[BEGIN Passage]

This macro takes the function name from the “fun” parameter, converts it into a string (with #) and obtains its address from VulkanLibrary. The address is acquired using the GetProcAddress() (on Windows) or dlsym() (on Linux) function and is stored in the variable represented by fun. If this operation fails and the function is not exposed from the library, we report this problem by printing the proper information and returning false. The macro operates on lines included from ListOfFunctions.inl. This way we don’t have to write the names of functions multiple times.

Now that we have our main function-loading procedure, we can load the rest of the Vulkan API procedures. These can be divided into three types:

  • Global-level functions. Allow us to create a Vulkan instance.
  • Instance-level functions. Check what Vulkan-capable hardware is available and what Vulkan features are exposed.
  • Device-level functions. Responsible for performing jobs typically done in a 3D application (like drawing).

We will start with acquiring instance creation functions from the global level.

Acquiring Pointers to Global-Level Functions

Before we can create a Vulkan instance we must acquire the addresses of functions that will allow us to do it. Here is a list of these functions:

  • vkCreateInstance
  • vkEnumerateInstanceExtensionProperties
  • vkEnumerateInstanceLayerProperties

The most important function is vkCreateInstance(), which allows us to create a “Vulkan instance.” From application point of view Vulkan instance can be thought of as an equivalent of OpenGL’s rendering context. It stores per-application state (there is no global state in Vulkan) like enabled instance-level layers and extensions. The other two functions allow us to check what instance layers are available and what instance extensions are available. Validation layers are divided into instance and device levels depending on what functionality they debug. Extensions in Vulkan are similar to OpenGL’s extensions: they expose additional functionality that is not required by core specifications, and not all hardware vendors may implement them. Extensions, like layers, are also divided into instance and device levels, and extensions from different levels must be enabled separately. In OpenGL, all extensions are (usually) available in created contexts; using Vulkan we have to enable them before the functionality exposed by them can be used.

[END Passage]

[Tasks to complete]
• a. In one to three sentences, explain why, according to the passage on Vulkan function loading, the macro operates on lines included from ListOfFunctions.inl.
• b. In the passage on Vulkan function loading, which function obtains a function's address on Linux?
• c. Carry on the passage on Vulkan function loading, picking up after its final sentence.
The items have nothing to do with the passage on Vulkan function loading.

[BEGIN Extracted records]

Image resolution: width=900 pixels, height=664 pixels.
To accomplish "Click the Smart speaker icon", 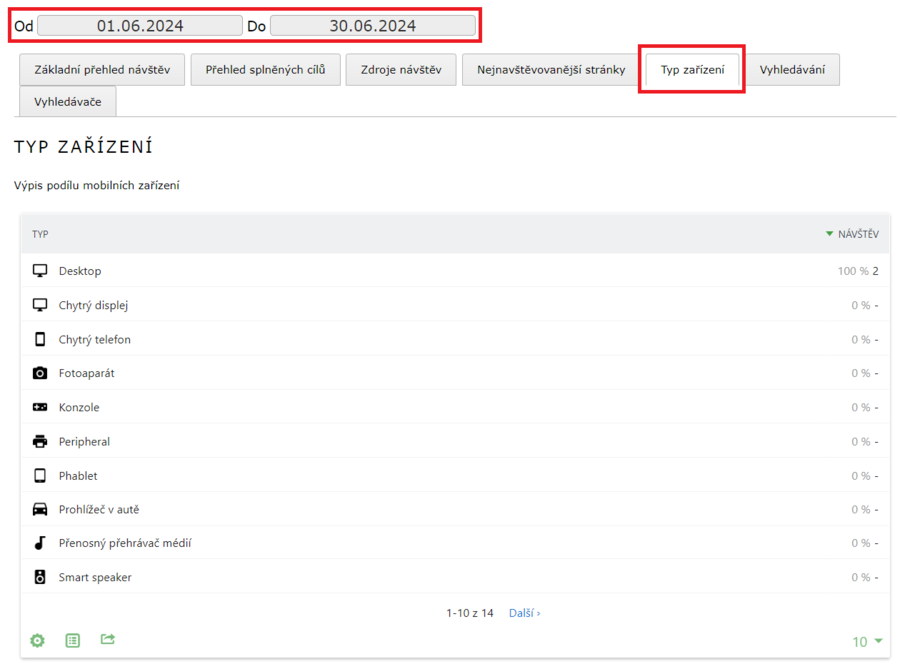I will (x=40, y=577).
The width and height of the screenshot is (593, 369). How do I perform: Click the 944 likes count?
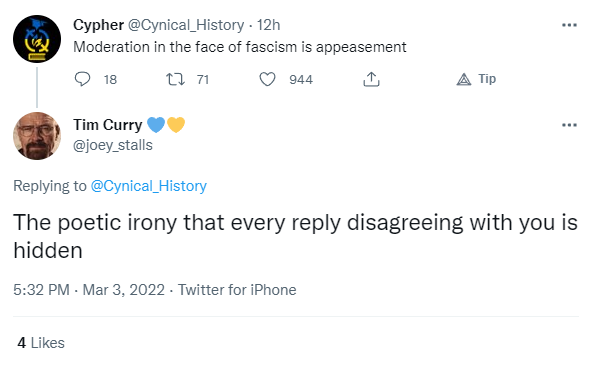(x=301, y=80)
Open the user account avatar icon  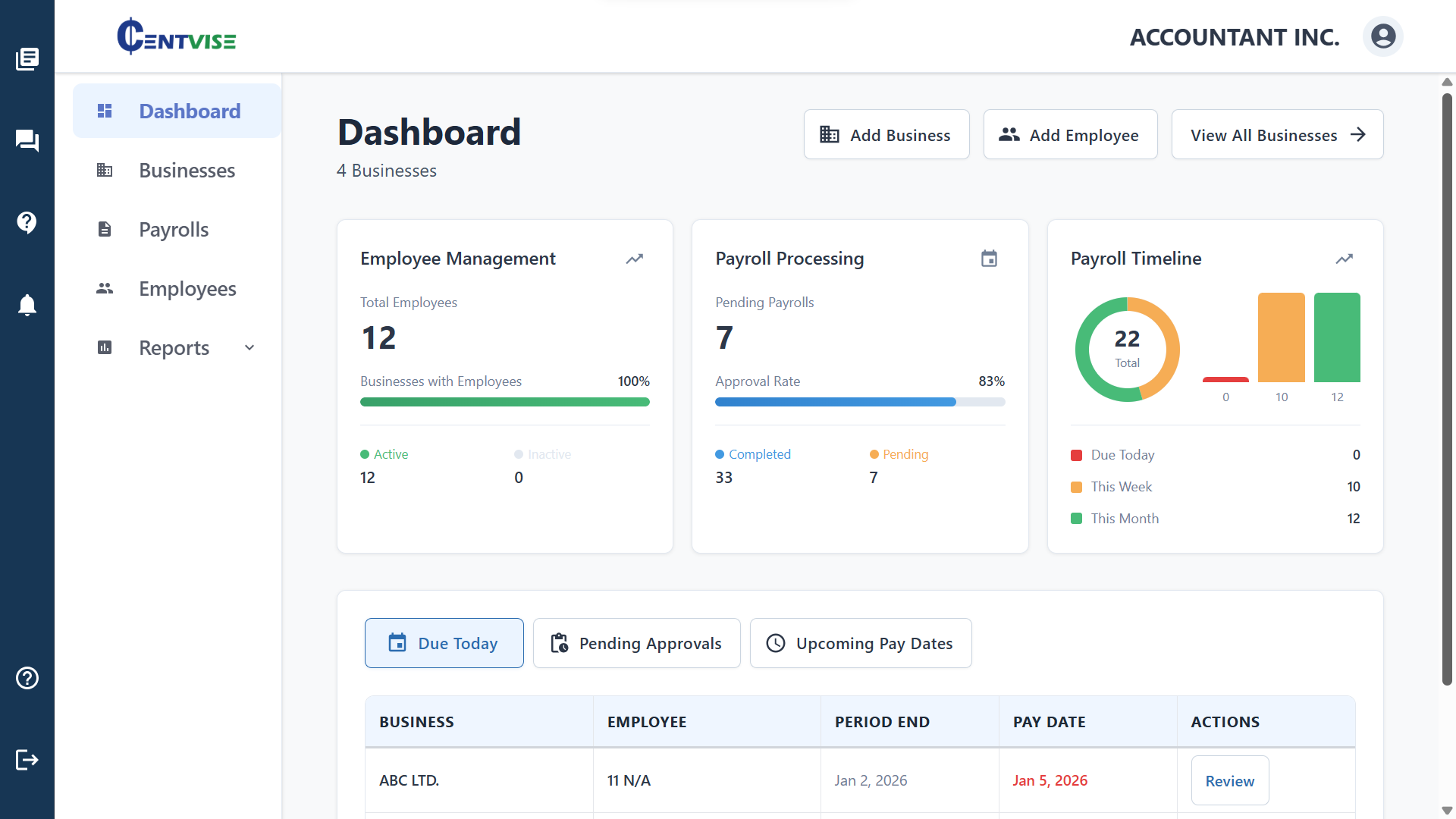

[END Extracted records]

[Answers to the tasks]
• a. The macro works on lines pulled in from ListOfFunctions.inl so that the function names don't have to be written multiple times.

• b. dlsym()

• c.
We call the function vkGetInstanceProcAddr() to acquire addresses of instance-level procedures. It takes two parameters: an instance, and a function name. We don’t have an instance yet so we provide “null” for the first parameter. That’s why these functions may sometimes be called null-instance or no-instance level functions. The second parameter required by the vkGetInstanceProcAddr() function is a name of a procedure address of which we want to acquire. We can only load global-level functions without an instance. It is not possible to load any other function without an instance handle provided in the first parameter.

The code that loads global-level functions may look like this:

#define VK_GLOBAL_LEVEL_FUNCTION( fun )                                               \
if( !(fun = (PFN_##fun)vkGetInstanceProcAddr( nullptr, #fun )) ) {                    \
  std::cout << "Could not load global level function: " << #fun << "!" << std::endl;  \
  return false;                                                                       \
}

#include "ListOfFunctions.inl"

return true;

6. Tutorial01.cpp, function LoadGlobalLevelEntryPoints()

The only difference between this code and the code used for loading the exported function (vkGetInstanceProcAddr() exposed by the library) is that we don’t use function provided by the OS, like GetProcAddress(), but we call vkGetInstanceProcAddr() where the first parameter is set to null.

If you follow this tutorial and write the code yourself, make sure you add global-level functions wrapped in a properly named macro to ListOfFunctions.inl header file:

#if !defined(VK_GLOBAL_LEVEL_FUNCTION)
#define VK_GLOBAL_LEVEL_FUNCTION( fun )
#endif

VK_GLOBAL_LEVEL_FUNCTION( vkCreateInstance )
VK_GLOBAL_LEVEL_FUNCTION( vkEnumerateInstanceExtensionProperties )
VK_GLOBAL_LEVEL_FUNCTION( vkEnumerateInstanceLayerProperties )

#undef VK_GLOBAL_LEVEL_FUNCTION

7. ListOfFunctions.inl

Creating a Vulkan Instance

Now that we have loaded global-level functions, we can create a Vulkan instance. This is done by calling the vkCreateInstance() function, which takes three parameters.

  • The first parameter has information about our application, the requested Vulkan version, and the instance level layers and extensions we want to enable. This all is done with structures (structures are very common in Vulkan).
  • The second parameter provides a pointer to a structure with list of different functions related to memory allocation. They can be used for debugging purposes but this feature is optional and we can rely on built-in memory allocation methods.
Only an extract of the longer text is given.